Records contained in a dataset
= = = =

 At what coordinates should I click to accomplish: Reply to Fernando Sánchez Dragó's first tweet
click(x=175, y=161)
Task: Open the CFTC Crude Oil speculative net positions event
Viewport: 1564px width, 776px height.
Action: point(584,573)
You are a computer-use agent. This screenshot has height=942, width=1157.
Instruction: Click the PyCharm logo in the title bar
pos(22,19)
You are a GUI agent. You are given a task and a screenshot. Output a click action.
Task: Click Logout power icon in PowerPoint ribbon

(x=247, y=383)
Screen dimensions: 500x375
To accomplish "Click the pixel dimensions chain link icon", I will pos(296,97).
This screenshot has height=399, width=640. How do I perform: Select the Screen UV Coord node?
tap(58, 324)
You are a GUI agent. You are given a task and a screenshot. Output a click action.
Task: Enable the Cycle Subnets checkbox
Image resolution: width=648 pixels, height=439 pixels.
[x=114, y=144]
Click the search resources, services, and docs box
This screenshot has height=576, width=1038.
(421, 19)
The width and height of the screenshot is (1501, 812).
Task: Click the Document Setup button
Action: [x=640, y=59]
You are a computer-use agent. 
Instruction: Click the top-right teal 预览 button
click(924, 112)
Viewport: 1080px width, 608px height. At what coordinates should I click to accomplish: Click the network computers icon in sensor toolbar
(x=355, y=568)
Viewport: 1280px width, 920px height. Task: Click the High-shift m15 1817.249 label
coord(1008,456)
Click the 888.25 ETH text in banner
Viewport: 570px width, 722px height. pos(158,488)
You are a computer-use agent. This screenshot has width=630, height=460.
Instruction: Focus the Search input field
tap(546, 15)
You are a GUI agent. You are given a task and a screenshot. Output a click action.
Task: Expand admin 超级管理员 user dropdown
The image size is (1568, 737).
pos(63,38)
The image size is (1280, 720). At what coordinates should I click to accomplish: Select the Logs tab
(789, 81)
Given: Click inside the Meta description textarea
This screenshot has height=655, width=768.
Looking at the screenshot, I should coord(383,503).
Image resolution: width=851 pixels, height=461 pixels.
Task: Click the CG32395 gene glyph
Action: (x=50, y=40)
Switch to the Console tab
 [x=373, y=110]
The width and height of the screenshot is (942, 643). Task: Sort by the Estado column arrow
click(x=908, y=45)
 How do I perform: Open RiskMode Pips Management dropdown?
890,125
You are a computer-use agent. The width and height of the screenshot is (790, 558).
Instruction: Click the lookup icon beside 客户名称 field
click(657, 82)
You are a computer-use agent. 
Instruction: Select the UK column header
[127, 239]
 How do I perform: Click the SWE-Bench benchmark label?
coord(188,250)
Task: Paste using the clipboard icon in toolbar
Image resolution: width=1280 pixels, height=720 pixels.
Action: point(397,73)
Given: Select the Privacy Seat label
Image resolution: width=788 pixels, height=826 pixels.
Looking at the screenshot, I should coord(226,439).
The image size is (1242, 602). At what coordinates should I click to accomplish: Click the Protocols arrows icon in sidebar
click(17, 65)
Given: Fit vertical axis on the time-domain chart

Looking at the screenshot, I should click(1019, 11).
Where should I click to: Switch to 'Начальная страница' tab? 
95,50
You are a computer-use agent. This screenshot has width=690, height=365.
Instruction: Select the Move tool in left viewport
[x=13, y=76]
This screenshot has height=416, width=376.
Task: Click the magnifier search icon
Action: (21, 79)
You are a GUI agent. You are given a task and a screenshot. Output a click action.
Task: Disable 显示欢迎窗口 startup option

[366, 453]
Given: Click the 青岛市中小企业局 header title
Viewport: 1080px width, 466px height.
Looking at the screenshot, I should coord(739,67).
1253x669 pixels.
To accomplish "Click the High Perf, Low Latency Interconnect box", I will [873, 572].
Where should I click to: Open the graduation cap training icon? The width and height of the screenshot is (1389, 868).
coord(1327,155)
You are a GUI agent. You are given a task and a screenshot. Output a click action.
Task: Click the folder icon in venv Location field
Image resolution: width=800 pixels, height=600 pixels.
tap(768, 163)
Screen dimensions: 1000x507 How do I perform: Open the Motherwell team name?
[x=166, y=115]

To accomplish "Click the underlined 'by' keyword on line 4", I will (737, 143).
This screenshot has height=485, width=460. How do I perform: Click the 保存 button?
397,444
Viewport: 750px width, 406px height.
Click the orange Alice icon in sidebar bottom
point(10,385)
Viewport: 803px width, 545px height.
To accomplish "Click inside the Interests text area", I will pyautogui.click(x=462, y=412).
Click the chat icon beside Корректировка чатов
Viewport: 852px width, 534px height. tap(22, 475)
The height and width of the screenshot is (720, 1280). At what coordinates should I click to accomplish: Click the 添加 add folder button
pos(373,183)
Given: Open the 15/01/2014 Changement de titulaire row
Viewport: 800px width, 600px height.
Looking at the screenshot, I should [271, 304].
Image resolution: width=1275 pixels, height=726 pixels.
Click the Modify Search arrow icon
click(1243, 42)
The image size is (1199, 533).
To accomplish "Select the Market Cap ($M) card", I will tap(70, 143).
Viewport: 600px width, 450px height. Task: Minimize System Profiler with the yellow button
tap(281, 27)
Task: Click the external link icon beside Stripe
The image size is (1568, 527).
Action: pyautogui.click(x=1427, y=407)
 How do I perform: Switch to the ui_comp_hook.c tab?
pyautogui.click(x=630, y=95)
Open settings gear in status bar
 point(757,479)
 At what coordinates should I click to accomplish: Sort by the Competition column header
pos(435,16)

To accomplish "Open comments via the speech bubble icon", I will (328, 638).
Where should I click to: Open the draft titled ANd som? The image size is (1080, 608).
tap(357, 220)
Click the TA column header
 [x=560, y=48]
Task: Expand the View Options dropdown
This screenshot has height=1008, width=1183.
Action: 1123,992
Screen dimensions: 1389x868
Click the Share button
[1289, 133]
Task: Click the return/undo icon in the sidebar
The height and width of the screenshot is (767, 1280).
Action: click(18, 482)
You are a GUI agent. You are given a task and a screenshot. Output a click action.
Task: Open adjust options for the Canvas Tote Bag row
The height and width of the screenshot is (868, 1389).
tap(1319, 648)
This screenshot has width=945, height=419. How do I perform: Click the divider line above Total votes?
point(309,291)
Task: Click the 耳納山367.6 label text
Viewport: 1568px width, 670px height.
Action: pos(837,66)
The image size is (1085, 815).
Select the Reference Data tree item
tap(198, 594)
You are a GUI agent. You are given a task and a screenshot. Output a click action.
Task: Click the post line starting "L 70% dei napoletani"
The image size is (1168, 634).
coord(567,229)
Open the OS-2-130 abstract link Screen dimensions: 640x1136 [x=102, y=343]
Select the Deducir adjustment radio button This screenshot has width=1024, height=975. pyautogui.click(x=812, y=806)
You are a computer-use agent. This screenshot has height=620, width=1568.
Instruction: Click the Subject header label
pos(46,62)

= = = =

■ **Exercise description**
Within the entries, find all lines holding "will" and copy each one.

■ **Task solution**
To accomplish "Click the pixel dimensions chain link icon", I will pos(296,97).
To accomplish "Click the High Perf, Low Latency Interconnect box", I will [873, 572].
To accomplish "Click the underlined 'by' keyword on line 4", I will (737, 143).
To accomplish "Click inside the Interests text area", I will pyautogui.click(x=462, y=412).
To accomplish "Select the Market Cap ($M) card", I will tap(70, 143).
To accomplish "Open comments via the speech bubble icon", I will (328, 638).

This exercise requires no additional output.